Riflessione sul luogo dell’uccisione di don Roberto Malgesini

Un cordiale benvenuto a tutti voi, presenti sul luogo del martirio del nostro don Roberto. Da qui inizia il mio cammino verso la Cattedrale, dove incontrerò per la prima volta da cardinale il popolo di Dio nella celebrazione eucaristica, dopo aver salutato le autorità civili e militari nella basilica di Sant’Abbondio. Non molto lontano da qui, sulla strada verso il monte Baradello, si può incontrare un’altra croce, quella che segna il luogo del martirio dei primi nostri martiri, verso il 303/305, sei soldati romani della Legione Tebea, Carpoforo, Esanzio, Cassio, Severino, Secondo, Licinio a cui si deve aggiungere poi Fedele, condannati a morte per non aver voluto sacrificare agli dei romani. Essi sono considerati protomartiri della Chiesa di Como. La croce, a ricordo del loro martirio, è stata posta sul luogo del loro Martirio in una celebrazione serale con i giovani, il 20 marzo 1989, prima Via crucis dei giovani, nella quale anch’io ero presente. Qui a San Rocco, invece, la mattina del 15 settembre 2020, accorso immediatamente, trovai immerso in una pozza di sangue il corpo esangue di don Roberto, ucciso da un uomo che egli aveva fraternamente accolto e accudito con tenerezza e grande cuore. Il rosso porpora, di cui sono stato rivestito con la mia creazione a cardinale, mi ricorda che l’esigenza d’amore e di fedeltà a Cristo Gesù comporta anche per me la possibilità di donarmi fino alla effusione del sangue, quello che don Roberto ha copiosamente versato in questo luogo e che oggi ricordiamo.

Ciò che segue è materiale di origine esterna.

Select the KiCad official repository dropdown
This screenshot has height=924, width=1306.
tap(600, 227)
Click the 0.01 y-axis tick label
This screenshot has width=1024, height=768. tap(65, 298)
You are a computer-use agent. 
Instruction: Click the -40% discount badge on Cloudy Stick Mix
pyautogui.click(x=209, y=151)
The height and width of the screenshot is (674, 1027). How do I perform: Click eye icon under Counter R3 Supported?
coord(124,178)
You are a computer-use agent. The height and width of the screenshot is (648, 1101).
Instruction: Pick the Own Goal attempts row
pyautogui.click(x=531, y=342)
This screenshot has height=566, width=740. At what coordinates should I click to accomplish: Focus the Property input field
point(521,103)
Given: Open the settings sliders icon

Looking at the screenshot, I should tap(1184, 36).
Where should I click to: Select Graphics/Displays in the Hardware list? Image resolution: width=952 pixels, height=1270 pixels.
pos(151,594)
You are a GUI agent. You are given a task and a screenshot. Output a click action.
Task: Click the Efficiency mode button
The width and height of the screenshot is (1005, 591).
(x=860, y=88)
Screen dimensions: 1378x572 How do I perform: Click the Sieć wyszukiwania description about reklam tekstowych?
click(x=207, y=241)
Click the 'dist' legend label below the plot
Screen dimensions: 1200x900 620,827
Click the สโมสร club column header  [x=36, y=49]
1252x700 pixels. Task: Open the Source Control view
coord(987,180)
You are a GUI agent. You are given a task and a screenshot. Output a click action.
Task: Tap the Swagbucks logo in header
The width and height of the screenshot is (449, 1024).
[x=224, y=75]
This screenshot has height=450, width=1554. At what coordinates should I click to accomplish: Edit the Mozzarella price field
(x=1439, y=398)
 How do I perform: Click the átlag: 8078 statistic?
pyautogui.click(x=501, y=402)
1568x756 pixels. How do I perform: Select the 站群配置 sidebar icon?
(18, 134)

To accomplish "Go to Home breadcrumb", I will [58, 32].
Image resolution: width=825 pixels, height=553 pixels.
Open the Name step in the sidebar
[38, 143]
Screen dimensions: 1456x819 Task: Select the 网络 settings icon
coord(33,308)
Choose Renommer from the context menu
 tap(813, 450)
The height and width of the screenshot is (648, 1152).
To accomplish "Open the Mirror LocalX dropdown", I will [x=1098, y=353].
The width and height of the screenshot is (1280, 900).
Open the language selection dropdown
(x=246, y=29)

Il Concilio Vaticano II, nella LG 42, ci ricorda altresì che se a qualcuno è richiesto il Martirio di sangue, tutti i cristiani devono essere pronti al dono della loro vita per amore di Cristo. È per questo che ho desiderato che a questo momento di memoria fossero presenti in modo speciale i nostri seminaristi, persone che si preparano a vivere per Cristo e per la Chiesa in una larghezza di cuore che può raggiungere il dono totale della loro esistenza. Cari amici: seguire Gesù può comportare il sacrificio totale di sé.  Lontani quindi da una mentalità carrieristica, dal desiderio di primeggiare, con il solo desiderio di seguire Cristo nella Chiesa, nella consapevolezza che il Martirio è una dimensione che caratterizza tutta la storia della Chiesa, quindi anche la nostra epoca.  Prova ne è, solo per fare un esempio, l’attuale Chiesa del Nicaragua, dove, proprio in questi giorni, vescovi, sacerdoti e laici sono bersaglio di una dura repressione perché invocano libertà di culto e di opinione. Sono idealmente presenti qui anche i nostri giovani che si impegnano nella vita cristiana, amici volontari a servizio dei poveri e dei senza dimora, perché anch’essi traggano dall’esempio di don Roberto, lo scopo fondamentale della vita cristiana, che è amare come Cristo ha amato, lui il primo martire, mediante un amore oblativo, che giunge a donare la vita per amore.

 

Preghiamo

Signore Gesù, primo martire, insegnaci a passare per la porta stretta dell’amore, ossia del dono continuato di noi stessi. Fa che la figura di don Roberto, con il suo sacrificio offerto pe amore, in una donazione semplice e quotidiana, non sia solo ammirata, ma anche generosamente imitata da noi stessi, che cerchiamo di dare senso alla nostra vita, vissuta in fedeltà alla legge di Cristo, riassunta nel dono di noi stessi. Tu che vivi e regni glorioso nei secoli dei secoli.